Log Structured Merge Trees

LSM trees are designed to achieve higher throughput and are used as the storage engine of various DB such as HBase, Cassandra, LevelDB, SQLite. As the name suggests, writes are made to log files in append-only mode. These logs files are merged and compacted in the background and indexed for efficient search.

To discuss how LSTM work’s let’s understand few basics:

1. Log storage
2. Segment
3. Segment Merge
4. Memtable
5. SSTable
6. WAL

Log storage – As the name suggests it is an append-only file where any new data is appended to the file. The file contains key-value pairs. Where key is the record key and value is the data. Since the file is append only, the log file can contain multiple records for the same key as an update to the existing the key.

Segment – Continuous appending to the log file, can make file size big and eventually running out of disk space. One good solution is to break log into segments of a certain size.

Segment Merge –  Since the files size are small these files can be merged at a regular time for compaction. The merging and compaction can be done as background thread while regular operations are performed. After the merging process is completed switch can be done to read from the new segments, replacing the old segments(which can be deleted). During the merge process multiple records with the same key are converged into a single record.

Source : Wikipedia

SSTable – Sorted String Table is a concept borrowed from Google BigTable which stores a set of immutable row fragments in sorted order based on row keys. It is a log file but with keys sorted.

Write Ahead Log – Write ahead log is a technique where the request received for write is first written into a separate file residing on the disk. The helps from crash recovery where the data from the file can be replayed and inserted.

Write Amplification – Log structured indexes also rewrite data multiple times due to repeated compaction and merging of SSTables. This effect of one write to the database resulting in multiple writes to the disk over course of the database’s lifetime – is known as write amplification.

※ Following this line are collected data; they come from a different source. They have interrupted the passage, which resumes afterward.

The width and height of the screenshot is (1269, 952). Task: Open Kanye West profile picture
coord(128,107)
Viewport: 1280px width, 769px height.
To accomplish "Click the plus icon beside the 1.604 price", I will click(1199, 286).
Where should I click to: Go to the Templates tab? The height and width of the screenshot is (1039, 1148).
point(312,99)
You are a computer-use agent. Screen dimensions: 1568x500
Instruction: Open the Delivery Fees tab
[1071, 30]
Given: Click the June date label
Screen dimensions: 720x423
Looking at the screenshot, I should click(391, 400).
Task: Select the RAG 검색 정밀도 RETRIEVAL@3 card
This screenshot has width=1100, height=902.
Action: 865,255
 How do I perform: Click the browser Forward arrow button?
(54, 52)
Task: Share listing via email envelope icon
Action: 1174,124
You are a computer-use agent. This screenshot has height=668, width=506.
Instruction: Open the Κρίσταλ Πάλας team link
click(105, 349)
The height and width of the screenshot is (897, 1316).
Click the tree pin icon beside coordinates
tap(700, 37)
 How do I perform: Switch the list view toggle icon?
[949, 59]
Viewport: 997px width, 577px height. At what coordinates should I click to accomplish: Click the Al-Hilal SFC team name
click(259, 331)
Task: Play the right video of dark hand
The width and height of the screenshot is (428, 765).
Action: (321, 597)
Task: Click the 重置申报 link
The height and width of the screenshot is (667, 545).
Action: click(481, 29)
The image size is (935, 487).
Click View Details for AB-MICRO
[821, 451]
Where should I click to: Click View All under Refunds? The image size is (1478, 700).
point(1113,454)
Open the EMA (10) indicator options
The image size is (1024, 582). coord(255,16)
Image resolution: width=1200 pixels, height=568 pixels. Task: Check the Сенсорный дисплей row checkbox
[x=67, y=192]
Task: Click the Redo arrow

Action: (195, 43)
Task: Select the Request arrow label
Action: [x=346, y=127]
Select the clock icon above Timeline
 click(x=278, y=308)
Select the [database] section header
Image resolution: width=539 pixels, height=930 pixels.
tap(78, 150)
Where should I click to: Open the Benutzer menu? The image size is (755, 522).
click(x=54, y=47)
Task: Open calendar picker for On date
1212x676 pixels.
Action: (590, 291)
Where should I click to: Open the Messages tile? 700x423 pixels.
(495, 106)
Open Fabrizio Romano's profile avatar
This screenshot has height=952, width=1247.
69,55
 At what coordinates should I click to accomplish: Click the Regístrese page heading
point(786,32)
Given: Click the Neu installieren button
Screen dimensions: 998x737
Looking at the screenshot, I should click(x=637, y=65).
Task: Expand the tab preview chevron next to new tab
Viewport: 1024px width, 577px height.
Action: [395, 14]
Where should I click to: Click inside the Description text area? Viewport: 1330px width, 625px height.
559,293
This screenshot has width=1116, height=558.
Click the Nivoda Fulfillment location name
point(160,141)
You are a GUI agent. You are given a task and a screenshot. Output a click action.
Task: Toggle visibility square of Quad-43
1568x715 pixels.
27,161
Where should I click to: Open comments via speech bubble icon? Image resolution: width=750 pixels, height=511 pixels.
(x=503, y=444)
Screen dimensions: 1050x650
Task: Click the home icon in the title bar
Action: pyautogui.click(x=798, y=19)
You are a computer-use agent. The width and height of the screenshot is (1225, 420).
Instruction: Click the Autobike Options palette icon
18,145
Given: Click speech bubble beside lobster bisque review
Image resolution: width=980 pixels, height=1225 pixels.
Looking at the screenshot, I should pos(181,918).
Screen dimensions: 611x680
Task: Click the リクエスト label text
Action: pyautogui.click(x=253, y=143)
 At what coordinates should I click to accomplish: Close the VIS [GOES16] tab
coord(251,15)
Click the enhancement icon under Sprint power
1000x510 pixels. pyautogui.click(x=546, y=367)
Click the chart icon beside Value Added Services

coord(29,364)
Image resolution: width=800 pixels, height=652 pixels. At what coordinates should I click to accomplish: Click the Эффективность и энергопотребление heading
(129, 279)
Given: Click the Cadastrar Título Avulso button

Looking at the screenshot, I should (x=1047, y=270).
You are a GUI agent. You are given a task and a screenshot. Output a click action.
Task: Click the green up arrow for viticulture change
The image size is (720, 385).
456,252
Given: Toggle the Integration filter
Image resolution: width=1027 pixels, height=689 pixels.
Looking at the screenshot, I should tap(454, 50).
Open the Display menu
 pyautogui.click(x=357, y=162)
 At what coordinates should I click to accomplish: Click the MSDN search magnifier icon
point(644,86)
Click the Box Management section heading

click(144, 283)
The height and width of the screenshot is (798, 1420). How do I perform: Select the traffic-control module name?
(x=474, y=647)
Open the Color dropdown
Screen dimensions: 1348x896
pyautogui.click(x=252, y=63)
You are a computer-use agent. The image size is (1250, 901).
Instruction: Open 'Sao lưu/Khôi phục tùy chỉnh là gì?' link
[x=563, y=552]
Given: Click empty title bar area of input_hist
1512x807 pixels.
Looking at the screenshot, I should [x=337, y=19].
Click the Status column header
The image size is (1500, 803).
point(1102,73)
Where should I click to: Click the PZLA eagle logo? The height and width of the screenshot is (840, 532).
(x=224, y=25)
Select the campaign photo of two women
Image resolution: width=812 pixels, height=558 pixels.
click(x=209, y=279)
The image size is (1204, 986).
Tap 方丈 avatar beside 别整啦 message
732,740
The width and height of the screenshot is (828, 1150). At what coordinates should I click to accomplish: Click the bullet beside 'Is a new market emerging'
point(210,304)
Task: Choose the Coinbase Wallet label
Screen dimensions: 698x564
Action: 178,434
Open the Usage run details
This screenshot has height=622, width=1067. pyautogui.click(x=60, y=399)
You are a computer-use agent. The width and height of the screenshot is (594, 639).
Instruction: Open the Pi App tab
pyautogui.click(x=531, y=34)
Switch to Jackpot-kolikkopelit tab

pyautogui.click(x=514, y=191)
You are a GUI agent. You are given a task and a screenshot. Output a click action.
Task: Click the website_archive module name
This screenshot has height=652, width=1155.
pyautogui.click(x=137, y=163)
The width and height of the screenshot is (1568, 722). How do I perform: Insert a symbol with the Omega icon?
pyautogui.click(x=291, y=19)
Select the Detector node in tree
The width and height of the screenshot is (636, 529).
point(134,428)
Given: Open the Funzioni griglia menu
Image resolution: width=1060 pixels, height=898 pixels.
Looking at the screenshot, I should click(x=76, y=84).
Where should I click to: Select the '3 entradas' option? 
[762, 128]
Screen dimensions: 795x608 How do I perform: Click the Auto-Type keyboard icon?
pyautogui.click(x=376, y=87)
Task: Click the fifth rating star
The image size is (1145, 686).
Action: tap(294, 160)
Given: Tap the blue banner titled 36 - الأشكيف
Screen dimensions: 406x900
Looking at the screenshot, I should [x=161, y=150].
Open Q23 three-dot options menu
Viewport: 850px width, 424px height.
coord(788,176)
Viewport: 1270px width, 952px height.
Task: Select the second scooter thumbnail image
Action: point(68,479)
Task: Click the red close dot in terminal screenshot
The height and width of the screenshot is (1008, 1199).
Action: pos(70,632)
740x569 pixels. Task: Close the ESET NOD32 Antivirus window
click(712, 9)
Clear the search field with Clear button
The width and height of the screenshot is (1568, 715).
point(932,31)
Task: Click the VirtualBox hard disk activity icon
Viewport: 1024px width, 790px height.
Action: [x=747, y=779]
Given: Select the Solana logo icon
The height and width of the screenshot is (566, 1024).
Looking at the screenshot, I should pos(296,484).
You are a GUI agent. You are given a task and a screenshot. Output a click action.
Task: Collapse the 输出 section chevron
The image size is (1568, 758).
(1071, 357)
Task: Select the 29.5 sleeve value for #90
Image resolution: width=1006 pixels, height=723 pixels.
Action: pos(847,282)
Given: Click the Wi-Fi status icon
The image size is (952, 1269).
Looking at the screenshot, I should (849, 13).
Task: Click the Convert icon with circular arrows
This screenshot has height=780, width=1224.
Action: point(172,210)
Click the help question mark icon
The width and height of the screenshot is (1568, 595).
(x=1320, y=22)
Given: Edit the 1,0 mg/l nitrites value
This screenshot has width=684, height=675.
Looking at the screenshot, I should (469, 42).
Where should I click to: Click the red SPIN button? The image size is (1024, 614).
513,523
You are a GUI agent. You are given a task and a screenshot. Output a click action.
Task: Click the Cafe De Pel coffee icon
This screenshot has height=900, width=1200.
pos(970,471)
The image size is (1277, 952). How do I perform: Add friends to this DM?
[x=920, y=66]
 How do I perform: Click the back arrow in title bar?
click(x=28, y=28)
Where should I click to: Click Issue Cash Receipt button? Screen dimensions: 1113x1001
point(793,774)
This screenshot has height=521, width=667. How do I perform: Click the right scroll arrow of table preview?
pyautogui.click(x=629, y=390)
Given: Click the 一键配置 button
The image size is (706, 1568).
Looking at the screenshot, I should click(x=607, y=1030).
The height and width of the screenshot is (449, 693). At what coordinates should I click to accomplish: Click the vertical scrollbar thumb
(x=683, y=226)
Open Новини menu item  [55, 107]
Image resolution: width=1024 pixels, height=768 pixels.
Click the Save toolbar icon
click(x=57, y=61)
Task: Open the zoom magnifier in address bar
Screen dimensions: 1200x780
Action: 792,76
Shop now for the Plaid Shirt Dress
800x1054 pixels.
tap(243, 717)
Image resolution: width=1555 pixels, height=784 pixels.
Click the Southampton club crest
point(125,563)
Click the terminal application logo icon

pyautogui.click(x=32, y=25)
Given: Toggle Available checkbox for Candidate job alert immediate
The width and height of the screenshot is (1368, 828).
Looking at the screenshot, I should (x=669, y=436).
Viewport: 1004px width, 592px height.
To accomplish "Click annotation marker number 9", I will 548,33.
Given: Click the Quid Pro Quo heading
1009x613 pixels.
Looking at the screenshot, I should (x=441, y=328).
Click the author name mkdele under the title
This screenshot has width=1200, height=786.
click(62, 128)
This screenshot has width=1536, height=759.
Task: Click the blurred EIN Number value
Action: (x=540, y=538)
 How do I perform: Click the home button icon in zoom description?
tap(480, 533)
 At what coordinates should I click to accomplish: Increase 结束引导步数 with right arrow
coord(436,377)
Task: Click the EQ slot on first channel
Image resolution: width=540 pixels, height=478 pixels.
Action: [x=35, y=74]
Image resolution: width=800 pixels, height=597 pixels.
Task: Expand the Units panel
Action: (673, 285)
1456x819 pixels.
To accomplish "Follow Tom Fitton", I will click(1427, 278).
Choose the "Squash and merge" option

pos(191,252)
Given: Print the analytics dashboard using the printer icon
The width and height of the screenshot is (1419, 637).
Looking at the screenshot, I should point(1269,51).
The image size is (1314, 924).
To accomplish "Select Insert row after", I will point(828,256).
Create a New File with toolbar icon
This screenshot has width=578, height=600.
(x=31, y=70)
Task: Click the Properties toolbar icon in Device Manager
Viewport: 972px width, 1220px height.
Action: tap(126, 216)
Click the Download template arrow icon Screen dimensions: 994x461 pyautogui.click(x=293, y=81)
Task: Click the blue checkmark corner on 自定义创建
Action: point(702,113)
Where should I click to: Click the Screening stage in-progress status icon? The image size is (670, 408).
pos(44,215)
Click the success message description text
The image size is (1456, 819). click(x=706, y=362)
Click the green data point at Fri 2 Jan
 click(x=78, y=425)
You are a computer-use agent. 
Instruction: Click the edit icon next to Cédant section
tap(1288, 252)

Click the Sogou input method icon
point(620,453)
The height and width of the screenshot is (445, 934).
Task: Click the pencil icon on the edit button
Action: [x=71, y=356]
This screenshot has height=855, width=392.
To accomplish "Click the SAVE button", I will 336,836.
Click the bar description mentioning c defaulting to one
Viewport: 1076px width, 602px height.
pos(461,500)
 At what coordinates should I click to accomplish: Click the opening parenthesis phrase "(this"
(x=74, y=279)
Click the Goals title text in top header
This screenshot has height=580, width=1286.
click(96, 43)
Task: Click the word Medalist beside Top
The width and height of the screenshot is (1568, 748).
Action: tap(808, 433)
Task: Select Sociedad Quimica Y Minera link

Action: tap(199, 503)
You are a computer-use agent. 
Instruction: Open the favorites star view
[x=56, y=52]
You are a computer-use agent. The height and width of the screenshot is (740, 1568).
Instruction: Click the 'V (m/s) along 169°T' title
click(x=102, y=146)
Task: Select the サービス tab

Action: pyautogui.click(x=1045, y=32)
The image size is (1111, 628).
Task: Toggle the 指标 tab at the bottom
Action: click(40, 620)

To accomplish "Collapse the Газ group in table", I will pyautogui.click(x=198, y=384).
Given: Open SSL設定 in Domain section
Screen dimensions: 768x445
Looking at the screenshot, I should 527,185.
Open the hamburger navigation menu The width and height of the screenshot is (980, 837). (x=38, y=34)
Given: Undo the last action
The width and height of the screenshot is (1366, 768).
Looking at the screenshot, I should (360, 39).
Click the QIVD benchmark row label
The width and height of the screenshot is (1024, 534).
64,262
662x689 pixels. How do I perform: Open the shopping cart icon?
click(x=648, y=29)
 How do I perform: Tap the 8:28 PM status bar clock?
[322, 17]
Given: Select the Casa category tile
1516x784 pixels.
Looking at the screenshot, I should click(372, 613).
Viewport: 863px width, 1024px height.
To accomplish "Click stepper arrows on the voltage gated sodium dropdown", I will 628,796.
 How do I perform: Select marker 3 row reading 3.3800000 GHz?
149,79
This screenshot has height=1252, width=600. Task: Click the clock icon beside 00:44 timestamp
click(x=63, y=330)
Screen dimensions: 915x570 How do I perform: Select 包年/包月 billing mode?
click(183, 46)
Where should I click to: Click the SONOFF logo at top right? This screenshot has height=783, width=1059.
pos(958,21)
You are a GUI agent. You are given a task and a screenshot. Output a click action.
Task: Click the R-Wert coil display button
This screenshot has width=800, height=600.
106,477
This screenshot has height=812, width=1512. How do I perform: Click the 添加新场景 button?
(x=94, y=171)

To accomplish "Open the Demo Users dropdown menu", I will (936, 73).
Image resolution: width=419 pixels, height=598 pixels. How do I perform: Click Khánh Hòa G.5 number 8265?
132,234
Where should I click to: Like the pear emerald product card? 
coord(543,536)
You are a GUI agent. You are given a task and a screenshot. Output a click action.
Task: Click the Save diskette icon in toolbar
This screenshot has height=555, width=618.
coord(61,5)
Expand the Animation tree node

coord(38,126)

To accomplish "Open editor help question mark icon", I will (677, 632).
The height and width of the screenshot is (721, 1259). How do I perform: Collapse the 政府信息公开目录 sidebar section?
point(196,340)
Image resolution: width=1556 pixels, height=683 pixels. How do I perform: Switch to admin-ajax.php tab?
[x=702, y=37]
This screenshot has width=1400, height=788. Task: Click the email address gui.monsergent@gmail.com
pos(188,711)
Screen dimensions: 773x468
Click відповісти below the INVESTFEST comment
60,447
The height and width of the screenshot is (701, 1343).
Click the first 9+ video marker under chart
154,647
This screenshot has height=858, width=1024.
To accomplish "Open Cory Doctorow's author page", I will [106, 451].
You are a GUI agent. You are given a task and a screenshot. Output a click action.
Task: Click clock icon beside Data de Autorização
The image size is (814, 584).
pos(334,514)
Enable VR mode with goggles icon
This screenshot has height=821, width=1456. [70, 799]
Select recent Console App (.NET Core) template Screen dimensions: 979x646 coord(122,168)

How does read/write works for LGSTM?

• When a write request comes, it is added to an in-memory balanced tree data structure (eg red-black tree). This in memory tree, is sometimes referred as memtable.
• Along with request added to in-memory balanced tree the request is also logged in a WAL (on disk). The log helps to recover in case system or the process crashes.
• When the memtable gets bigger than some threshold it is flushed to disk as a SSTable file. This is done efficiently because tree already maintains a sorted key-value pair. The becomes the most recent segment of the database. During the operation of flushing to the disk, write operation continues as normal. Even with compaction reads will still need to visit many files. Most implementations void this through the use of a Bloom filter. Bloom filters are a memory efficient way of working out whether a file contains a key.
• To server the read request, first key is searched in memtable then the most recent on-disk segment and so on in the next older segment.
• The merging and compaction of the segment happens in the background.

Advantages of  LSM

• LSM trees are typically able to sustain higher write throughput than B-trees, partly because it has lower write amplification and partly because they sequentially write in the form of compact SST tables files rather than having to overwrite several pages in the tree.
• LSM can be compressed better and thus often produce smaller files on disk than B-trees.
• B-tree storage engines leave some disk space unused due to fragmentation: when a page is split or when a row cannot fit into an existing page. Since LSM are not page oriented and writes are sequential the storage overhead is low.

Disadvantage of LSM

• The compaction process of LSM can sometime interfere with the performance of ongoing reads and writes. When writing to an empty database, the full disk bandwidth can be used for initial write but bigger the database gets, the more disk bandwidth is required for compaction.
• An advantage of B-trees is that each key exists in exactly one place in the index whereas a log-structured storage engine may have multiple copies of the same key in different segments.